Babcock Australia and Bell have announced that they will be teaming for the Special Forces helicopter requirement under Land 2097 Phase 4 with the Bell 429 Global Ranger with COTS based solution. Babcock will be leading the customisation program to meet the capability.
Babcock Australasia’s Managing Director – Land, Graeme Nayler, said the Bell 429 Global Ranger was assessed to be the most suitable helicopter in response to the evolving needs of the ADF.
“The Bell 429 has a relatively new paramilitary design, with high levels of safety, role flexibility and performance that will meet the demands of Australian Special Forces,” he said. “Working together, Babcock and Bell draw on a global track record of successful helicopter operations to deliver a trusted solution.”

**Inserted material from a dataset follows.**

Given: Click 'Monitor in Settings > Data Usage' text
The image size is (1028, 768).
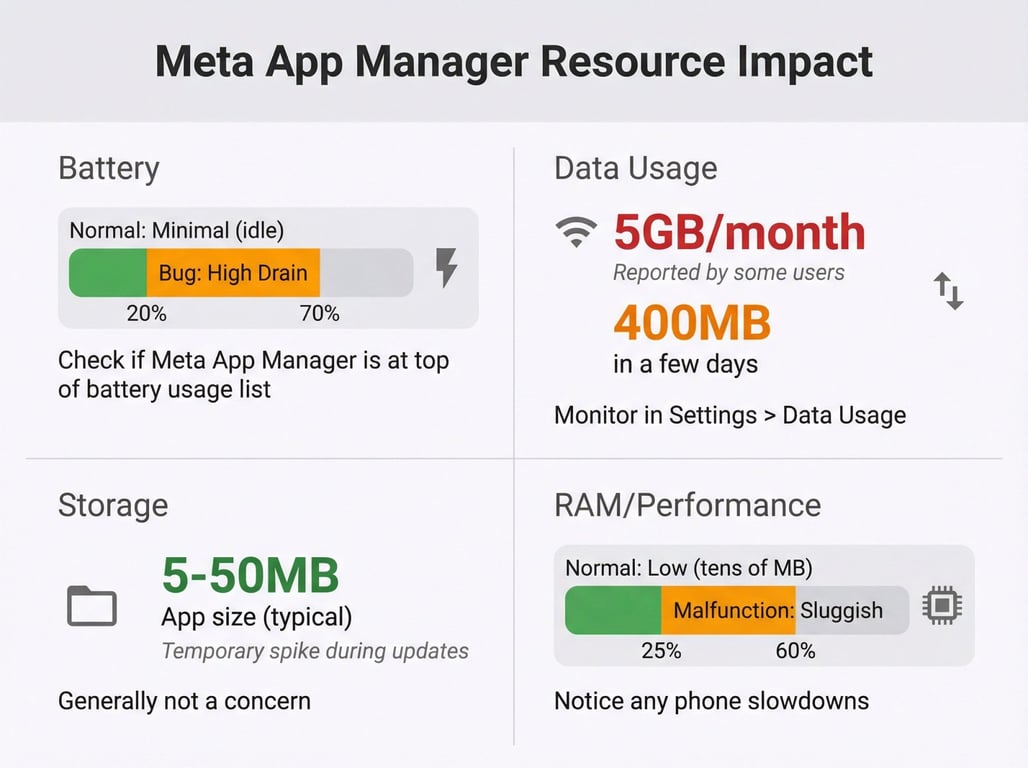Looking at the screenshot, I should [x=730, y=415].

The initial tranche of 12 helicopters (with later extension of up to a total of 18 platforms over the life of the program) will see both acquisition and sustainment covered in the contract. The contract also makes provision for rolling upgrades including the fitting of a mounted gun or other weapon system among other capabilities.
In speaking to ADM about the announcement both Nayler and Dan McQuestin, Regional Business Development Director of Bell were clear that the Commonwealth requirement meant that the larger 429 was better suited to the task than the 407.
“Once you look at the requirements by the customer for the payload that they wish to carry and their standard mission configuration, we’re getting up to the 429 in terms of weight endurance and pure capacity,” Nayler explained.
“The 407 and the 429 were initially both put forward and really displayed to the ADF in the early stages when it was an RFI and CAS-G project team and the ADF were exploring their options and setting their requirements,” McQuestin said.
Nayler explained that the 12-month process Babcock went through to choose an OEM partner was exhaustive.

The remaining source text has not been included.